Kasus ini bermula ketika Muhriyono dituduh melakukan tindak pidana yang tidak pernah terbukti di persidangan. Selama proses pembuktian, tidak ada bukti yang menunjukkan bahwa Muhriyono bersalah atas tuduhan tersebut. Hal ini menimbulkan pertanyaan besar tentang keadilan dan proses hukum yang berlaku.

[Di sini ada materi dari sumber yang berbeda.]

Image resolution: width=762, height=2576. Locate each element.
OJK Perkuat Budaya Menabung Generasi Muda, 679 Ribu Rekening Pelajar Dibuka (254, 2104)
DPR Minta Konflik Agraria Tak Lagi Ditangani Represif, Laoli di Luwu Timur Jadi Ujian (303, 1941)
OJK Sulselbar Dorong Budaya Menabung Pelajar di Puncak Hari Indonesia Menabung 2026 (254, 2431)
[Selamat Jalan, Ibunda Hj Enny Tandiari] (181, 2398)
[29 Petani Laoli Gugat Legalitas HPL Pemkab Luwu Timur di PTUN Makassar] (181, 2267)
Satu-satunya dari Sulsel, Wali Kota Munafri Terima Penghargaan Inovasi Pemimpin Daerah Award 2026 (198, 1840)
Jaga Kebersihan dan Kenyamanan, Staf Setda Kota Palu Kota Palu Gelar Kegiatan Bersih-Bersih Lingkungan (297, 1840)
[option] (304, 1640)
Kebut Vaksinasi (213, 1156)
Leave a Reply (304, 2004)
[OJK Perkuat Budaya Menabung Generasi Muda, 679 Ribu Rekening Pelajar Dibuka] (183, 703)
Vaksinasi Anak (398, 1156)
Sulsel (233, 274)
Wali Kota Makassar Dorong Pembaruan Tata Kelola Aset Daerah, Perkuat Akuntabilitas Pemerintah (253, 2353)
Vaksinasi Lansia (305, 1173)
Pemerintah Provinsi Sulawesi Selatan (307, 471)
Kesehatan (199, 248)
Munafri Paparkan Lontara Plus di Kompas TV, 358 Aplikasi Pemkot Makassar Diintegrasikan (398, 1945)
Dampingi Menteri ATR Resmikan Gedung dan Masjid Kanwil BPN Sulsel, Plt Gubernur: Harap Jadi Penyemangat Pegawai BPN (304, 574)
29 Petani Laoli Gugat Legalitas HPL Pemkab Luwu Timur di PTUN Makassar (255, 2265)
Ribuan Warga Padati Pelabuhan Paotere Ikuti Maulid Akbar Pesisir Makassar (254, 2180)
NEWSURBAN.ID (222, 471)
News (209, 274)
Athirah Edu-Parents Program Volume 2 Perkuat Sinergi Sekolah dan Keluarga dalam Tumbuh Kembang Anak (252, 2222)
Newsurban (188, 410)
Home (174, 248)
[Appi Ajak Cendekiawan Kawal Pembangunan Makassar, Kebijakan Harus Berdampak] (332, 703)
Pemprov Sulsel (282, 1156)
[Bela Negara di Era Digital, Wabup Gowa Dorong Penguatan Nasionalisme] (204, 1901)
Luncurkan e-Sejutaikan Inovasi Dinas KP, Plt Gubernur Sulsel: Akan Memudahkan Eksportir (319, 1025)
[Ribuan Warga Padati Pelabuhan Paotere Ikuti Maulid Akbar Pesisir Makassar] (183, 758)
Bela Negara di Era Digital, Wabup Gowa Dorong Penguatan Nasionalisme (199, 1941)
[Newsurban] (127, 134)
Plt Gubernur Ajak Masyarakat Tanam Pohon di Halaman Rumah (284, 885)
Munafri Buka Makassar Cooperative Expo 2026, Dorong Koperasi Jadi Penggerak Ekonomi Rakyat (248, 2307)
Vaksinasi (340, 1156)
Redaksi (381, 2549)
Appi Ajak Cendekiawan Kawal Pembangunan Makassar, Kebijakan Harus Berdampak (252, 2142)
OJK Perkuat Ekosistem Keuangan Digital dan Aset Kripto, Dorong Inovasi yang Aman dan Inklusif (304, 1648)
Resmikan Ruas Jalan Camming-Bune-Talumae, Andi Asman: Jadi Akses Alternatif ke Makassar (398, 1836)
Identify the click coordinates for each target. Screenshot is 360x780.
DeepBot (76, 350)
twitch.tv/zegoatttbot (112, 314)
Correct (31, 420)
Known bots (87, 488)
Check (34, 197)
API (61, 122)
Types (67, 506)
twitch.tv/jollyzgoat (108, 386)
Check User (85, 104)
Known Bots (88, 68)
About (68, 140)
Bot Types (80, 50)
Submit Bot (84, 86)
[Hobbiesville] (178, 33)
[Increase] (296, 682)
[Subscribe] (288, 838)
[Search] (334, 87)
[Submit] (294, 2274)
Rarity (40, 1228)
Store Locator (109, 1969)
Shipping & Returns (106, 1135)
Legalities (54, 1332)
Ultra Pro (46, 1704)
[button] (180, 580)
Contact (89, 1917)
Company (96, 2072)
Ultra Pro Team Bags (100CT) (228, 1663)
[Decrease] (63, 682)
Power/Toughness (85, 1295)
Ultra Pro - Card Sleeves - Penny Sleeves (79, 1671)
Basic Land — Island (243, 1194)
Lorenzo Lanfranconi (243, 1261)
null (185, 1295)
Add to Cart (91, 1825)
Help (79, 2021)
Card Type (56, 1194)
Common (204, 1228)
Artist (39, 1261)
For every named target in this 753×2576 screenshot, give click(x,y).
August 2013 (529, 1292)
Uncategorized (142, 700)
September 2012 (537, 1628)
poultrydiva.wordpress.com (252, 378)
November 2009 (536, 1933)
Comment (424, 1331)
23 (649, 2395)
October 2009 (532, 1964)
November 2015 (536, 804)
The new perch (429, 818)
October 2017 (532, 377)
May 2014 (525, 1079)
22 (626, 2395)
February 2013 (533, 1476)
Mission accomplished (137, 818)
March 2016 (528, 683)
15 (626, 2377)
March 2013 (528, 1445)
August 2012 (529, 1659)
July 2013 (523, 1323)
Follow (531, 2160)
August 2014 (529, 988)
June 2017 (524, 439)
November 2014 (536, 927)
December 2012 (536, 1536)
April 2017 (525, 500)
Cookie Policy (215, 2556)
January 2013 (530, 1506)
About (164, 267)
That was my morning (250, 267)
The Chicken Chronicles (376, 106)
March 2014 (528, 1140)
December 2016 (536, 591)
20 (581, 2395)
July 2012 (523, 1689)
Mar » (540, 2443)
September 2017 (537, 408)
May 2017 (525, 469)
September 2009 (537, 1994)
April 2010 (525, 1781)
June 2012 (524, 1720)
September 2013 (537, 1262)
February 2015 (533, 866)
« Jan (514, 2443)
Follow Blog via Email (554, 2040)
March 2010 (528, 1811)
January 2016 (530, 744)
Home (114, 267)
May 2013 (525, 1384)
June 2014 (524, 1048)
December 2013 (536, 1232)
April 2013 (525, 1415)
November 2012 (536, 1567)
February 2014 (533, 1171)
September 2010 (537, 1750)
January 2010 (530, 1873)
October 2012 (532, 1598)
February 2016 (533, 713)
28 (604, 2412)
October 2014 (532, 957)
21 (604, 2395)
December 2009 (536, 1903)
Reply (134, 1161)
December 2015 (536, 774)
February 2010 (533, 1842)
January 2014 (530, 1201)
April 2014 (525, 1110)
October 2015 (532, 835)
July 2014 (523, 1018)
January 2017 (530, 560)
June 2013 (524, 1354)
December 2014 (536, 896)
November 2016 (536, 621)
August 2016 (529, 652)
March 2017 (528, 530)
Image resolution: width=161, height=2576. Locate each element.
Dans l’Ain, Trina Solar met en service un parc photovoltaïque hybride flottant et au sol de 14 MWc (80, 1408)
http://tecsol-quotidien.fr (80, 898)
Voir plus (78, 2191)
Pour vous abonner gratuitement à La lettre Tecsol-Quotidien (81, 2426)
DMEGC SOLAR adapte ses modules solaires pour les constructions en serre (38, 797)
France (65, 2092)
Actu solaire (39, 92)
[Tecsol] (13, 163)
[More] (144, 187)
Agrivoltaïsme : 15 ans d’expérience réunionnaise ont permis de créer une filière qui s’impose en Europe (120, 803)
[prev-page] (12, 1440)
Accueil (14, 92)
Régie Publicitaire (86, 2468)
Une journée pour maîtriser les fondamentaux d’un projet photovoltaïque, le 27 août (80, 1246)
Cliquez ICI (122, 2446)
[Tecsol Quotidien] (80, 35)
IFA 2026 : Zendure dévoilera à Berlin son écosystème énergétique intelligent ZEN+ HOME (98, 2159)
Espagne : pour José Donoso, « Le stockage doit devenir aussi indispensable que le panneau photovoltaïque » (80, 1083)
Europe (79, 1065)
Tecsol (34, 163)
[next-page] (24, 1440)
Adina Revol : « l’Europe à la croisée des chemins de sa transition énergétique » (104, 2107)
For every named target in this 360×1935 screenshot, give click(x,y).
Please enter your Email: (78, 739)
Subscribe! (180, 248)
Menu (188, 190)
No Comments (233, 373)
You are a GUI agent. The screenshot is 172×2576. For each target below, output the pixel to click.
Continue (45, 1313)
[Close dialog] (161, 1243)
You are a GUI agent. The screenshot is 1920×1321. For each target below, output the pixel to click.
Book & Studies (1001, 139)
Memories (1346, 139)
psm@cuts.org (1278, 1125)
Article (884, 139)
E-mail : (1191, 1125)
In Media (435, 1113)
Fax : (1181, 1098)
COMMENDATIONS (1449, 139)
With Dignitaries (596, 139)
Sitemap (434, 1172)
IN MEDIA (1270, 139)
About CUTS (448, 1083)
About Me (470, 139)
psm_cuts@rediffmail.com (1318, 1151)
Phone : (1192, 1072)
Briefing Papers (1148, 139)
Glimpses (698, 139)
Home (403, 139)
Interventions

Sejumlah warga dan aktivis telah menyerukan agar Majelis Hakim memberikan putusan yang adil. "Kami berharap putusan hari ini akan membebaskan Muhriyono dan mengembalikan keadilan bagi petani-petani yang sering terpinggirkan," ungkap seorang aktivis. Mereka khawatir jika putusan tidak berpihak pada Muhriyono, maka akan menjadi catatan buruk bagi Pengadilan Negeri Banyuwangi dan bisa meningkatkan ketidakpercayaan masyarakat terhadap sistem hukum.
Sejarah juga mencatat bahwa sebelumnya ada kasus kriminalisasi yang menimpa Trio Petani Pakel. Kasus tersebut menjadi pelajaran penting bagi masyarakat untuk terus mengawasi proses hukum agar tidak ada lagi petani yang teraniaya. Kali ini, semua mata tertuju pada Pengadilan Negeri Banyuwangi.
Warga juga diajak untuk menyebarkan informasi tentang kasus ini dengan tagar #BebaskanMuhriyono di media sosial. Mereka berharap suara masyarakat dapat memengaruhi keputusan hukum dan mendorong keadilan bagi Muhriyono.
Putusan Majelis Hakim hari ini akan menjadi titik balik bagi Muhriyono dan harapan bagi banyak petani lainnya. Apakah keadilan akan terwujud? Kita tunggu hasilnya.